Thursday, August 09, 2007

The Brown Irish

[posted by Callimachus]

A white American anti-immigrant movement (directed at a specific ethnicity) so powerful it becomes a balance-tilter in national politics -- even as the ethnicity in question consolidates local power in the urban centers where its people live and work. A flood of new arrivals who pry from the black population -- which has been in place for a century -- the bulk of the jobs "Americans don't want to do." A set of fresh arrivals barely able to speak the language who within a generation have sent sons and daughters up into the middle class and beyond, mingling into the mainstream even as their cousins fight bitter turf wars with black Americans in the worst ghettos in the nation.

It's hard for a student of the early 19th century not to sense something drearily familiar in the current immigration troubles.

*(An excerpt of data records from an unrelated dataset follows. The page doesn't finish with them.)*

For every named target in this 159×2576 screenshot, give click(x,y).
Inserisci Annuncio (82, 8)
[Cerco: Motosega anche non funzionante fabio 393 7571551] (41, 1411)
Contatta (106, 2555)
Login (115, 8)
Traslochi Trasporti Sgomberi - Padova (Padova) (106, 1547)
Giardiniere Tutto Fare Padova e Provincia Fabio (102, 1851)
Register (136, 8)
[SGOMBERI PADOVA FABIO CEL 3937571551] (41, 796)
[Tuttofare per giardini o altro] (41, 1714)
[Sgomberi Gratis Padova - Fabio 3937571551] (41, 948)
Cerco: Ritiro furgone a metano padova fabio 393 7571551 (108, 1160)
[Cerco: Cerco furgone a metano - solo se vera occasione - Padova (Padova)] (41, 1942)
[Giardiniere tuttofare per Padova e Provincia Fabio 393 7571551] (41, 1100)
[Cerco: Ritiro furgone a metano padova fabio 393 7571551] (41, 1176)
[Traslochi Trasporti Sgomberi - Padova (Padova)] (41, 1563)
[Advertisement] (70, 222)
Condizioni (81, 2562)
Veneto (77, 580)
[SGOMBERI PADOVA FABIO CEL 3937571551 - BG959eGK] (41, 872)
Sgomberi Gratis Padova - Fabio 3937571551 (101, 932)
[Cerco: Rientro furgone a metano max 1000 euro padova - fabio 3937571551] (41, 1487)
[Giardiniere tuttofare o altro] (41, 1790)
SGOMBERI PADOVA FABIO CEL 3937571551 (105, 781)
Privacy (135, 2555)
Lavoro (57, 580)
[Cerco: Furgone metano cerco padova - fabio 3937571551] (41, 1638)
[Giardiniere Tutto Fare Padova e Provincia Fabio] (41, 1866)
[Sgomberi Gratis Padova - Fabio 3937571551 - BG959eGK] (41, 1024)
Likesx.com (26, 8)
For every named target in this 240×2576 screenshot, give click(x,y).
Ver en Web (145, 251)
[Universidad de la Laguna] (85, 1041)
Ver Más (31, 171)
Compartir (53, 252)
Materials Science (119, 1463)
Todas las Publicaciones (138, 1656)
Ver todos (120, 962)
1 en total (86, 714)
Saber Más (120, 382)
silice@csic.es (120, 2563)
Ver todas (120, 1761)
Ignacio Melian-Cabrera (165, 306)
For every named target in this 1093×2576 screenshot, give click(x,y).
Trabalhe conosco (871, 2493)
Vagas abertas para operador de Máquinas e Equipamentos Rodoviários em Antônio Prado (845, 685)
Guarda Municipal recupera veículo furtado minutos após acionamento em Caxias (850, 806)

Last year Pew, a pollster, found that one-third of blacks believe immigrants take jobs from Americans—more than any other group. ... One survey of Durham, in North Carolina, found that 59% of Latinos believed few or almost no blacks were hard-working, and a similar proportion reckoned few or almost none could be trusted. Fewer than one in ten whites felt the same way.

Fifteen years ago such prejudices hardly existed in Durham, for the simple reason that there were hardly any Latinos. Like much of the South, the city was biracial, with roughly equal numbers of blacks and whites. Then came a building boom that drew workers from Mexico, many of them illegal. By 2000 one in 12 residents of Durham was Latino—up from one in 80 a decade earlier. By 2005, one in eight was. ...

That storm has broken most heavily on the poorest parts of Durham, which happen to be black. It is in largely black neighbourhoods that wooden shacks have been converted into call centres and carnicerias (and it is, inevitably, often blacks who have robbed new arrivals of their weekly wages). In this, Durham is typical. By 2000 blacks in all ten of America's biggest metropolitan areas were more mixed in with Hispanics than with whites. In Los Angeles, former ghettos such as Watts are now biracial.

Change some names and dates and that passage could have described a Mid-Atlantic American city of the 1850s.